### EXTRAIT DU TEXTE
▼▼▼

Enfin, si l’accord d’entreprise doit être placé au centre de la construction du droit social, c’est aussi un thème cher aux centristes, comme en témoigne la mission d’information sur le paritarisme dont le groupe Union des démocrates et indépendants a récemment demandé la création et dont Arnaud Richard assure la présidence. C’est pourquoi nous sommes plutôt en accord avec les propositions contenues dans votre rapport.

Mme Dominique Orliac. Dans votre rapport, monsieur Combrexelle, vous vous interrogez sur le rôle de la négociation collective dans la régulation économique et sociale, au moment où le code du travail est régulièrement dénoncé comme un obstacle à la compétitivité de notre économie. Dressant un bilan mitigé du fonctionnement de la négociation collective en France, vous considérez cependant qu’elle est un outil indispensable à la cohésion sociale et qu’elle favorise l’adaptation de l’économique au social, et réciproquement. Vous proposez donc de la renforcer, d’une part, en créant chez les partenaires sociaux, les chefs d’entreprise et les salariés les conditions d’un besoin et d’une volonté réelle de négociation et, d’autre part, en ouvrant de nouveaux champs de négociation dans le cadre d’une répartition plus équilibrée entre ce qui relève, d’un côté, du code du travail et, de l’autre, des accords collectifs de branche ou d’entreprise.

Vous recommandez de stabiliser au préalable le flux des textes normatifs sur le travail. Ainsi, le nombre des réformes législatives devrait être limité dans le cadre d’un agenda social annuel et l’adoption d’une nouvelle disposition du code du travail devrait entraîner l’abrogation d’une disposition devenue obsolète. L’architecture du code du travail pourrait également être modifiée pour être composée de trois divisions : les principes fondamentaux du droit du travail, les champs ouverts à la négociation, qui feraient l’objet d’un encadrement législatif minimal, et les dispositions de niveau réglementaire appliquées en l’absence d’accord collectif.

▲▲▲

Entrées conservées d'une collection:
▼▼▼

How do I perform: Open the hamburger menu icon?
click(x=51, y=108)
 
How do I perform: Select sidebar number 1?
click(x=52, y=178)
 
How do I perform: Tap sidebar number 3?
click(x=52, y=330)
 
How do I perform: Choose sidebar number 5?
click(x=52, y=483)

▲▲▲
▼▼▼

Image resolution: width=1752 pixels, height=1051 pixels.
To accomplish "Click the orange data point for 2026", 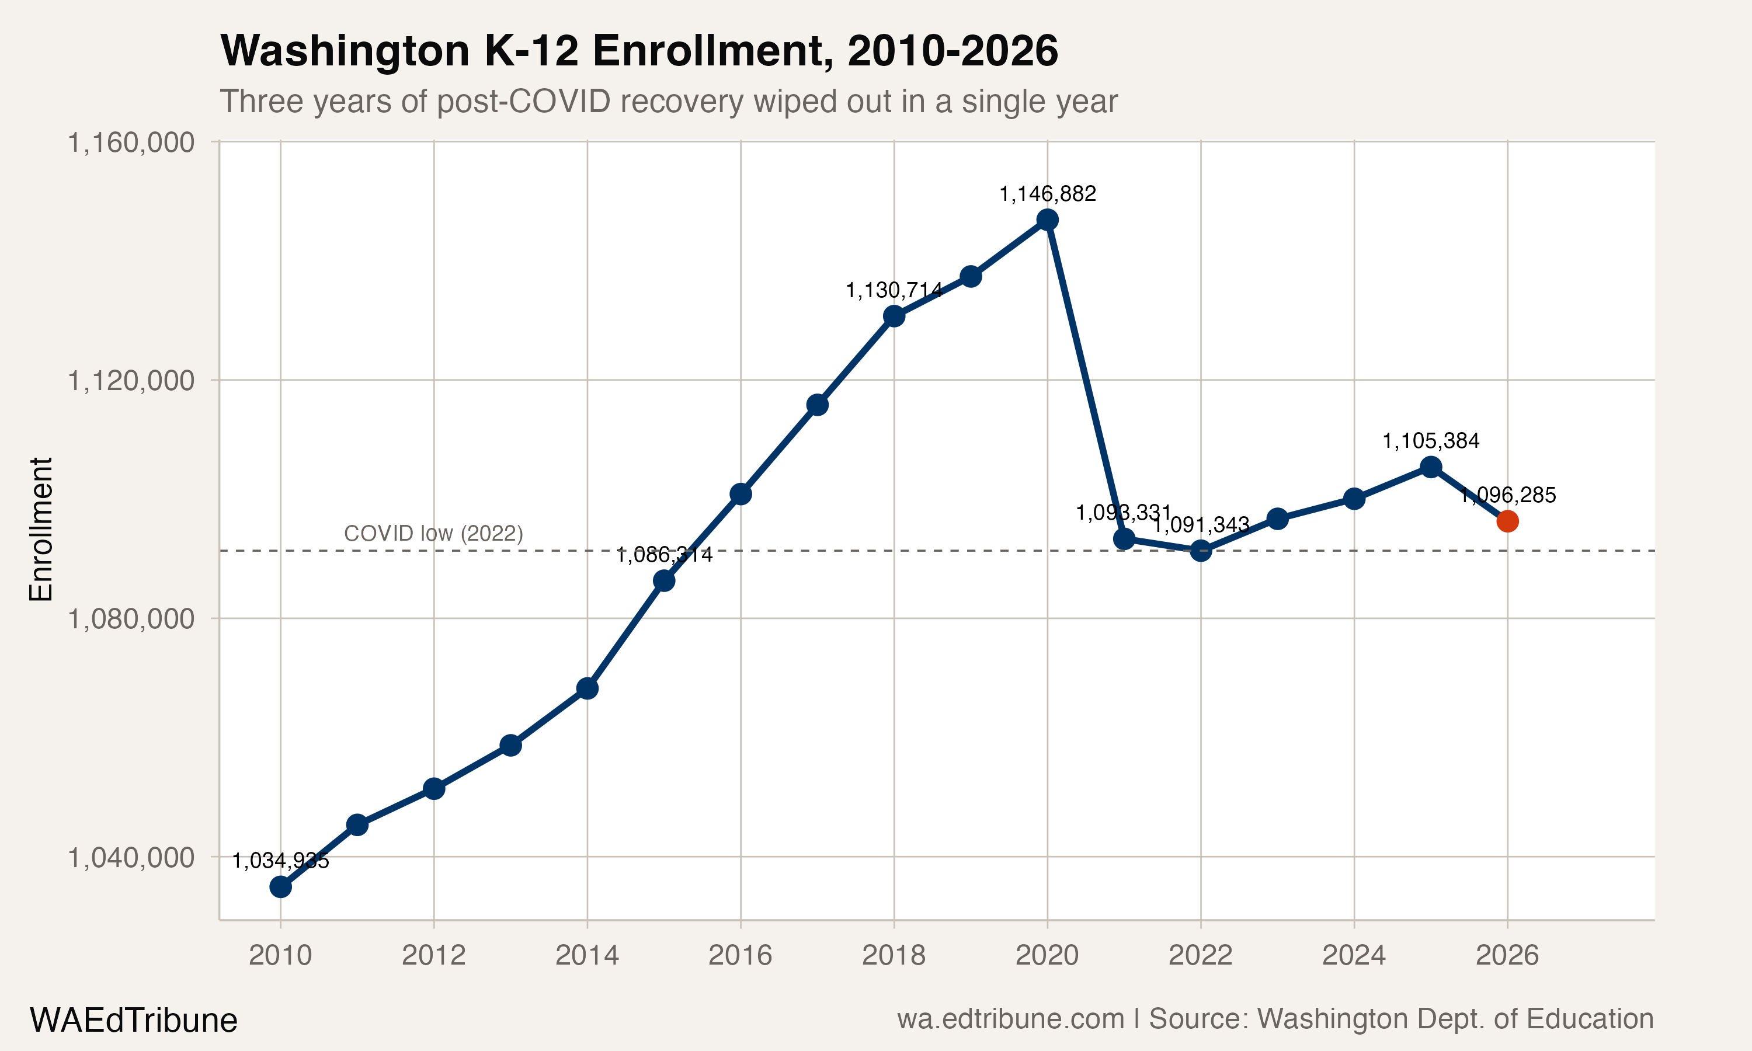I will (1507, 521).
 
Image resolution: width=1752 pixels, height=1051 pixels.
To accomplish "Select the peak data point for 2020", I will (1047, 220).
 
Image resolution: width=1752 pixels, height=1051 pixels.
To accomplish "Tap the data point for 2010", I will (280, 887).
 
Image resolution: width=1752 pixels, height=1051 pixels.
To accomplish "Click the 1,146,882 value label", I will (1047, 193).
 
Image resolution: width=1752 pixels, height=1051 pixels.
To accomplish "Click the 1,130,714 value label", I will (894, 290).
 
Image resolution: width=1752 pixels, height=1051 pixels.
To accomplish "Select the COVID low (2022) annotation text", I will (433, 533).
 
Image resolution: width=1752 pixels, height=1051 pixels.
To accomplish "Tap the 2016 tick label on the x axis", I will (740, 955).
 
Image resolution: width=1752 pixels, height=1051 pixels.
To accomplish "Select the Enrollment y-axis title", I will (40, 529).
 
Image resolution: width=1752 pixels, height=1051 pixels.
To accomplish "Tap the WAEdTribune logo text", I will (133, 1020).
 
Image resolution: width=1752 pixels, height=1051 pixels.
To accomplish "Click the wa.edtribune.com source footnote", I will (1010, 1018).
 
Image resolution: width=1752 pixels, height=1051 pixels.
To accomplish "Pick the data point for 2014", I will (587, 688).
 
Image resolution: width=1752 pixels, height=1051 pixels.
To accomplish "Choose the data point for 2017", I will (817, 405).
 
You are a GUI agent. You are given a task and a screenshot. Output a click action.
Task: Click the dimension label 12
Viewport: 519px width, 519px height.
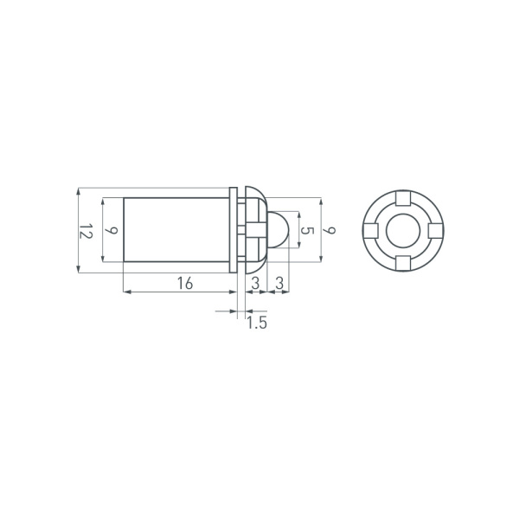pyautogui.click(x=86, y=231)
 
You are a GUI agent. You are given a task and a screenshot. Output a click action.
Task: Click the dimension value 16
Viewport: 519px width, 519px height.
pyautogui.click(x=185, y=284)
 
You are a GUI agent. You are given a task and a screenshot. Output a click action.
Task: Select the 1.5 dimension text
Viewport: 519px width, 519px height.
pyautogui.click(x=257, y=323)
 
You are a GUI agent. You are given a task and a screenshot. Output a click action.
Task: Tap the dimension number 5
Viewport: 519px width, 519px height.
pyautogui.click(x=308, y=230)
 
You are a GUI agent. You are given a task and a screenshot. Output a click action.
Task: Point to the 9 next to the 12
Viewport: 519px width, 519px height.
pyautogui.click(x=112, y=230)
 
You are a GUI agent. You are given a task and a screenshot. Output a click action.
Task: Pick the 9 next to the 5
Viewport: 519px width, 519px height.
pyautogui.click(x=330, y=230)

▲▲▲

### CONSIGNE 1
Reproduisez fidèlement le passage de l'extrait sur le rapport Combrexelle qui va de « Enfin, si l’accord » à « dans votre rapport. », ces deux bornes comprises.
### CONSIGNE 2
Selon l'extrait sur le rapport Combrexelle, qui assure la présidence de la mission d'information sur le paritarisme ?
Les entrées n'ont aucune incidence sur ce travail.

### RÉPONSE ATTENDUE 1
Enfin, si l’accord d’entreprise doit être placé au centre de la construction du droit social, c’est aussi un thème cher aux centristes, comme en témoigne la mission d’information sur le paritarisme dont le groupe Union des démocrates et indépendants a récemment demandé la création et dont Arnaud Richard assure la présidence. C’est pourquoi nous sommes plutôt en accord avec les propositions contenues dans votre rapport.

### RÉPONSE ATTENDUE 2
Arnaud Richard.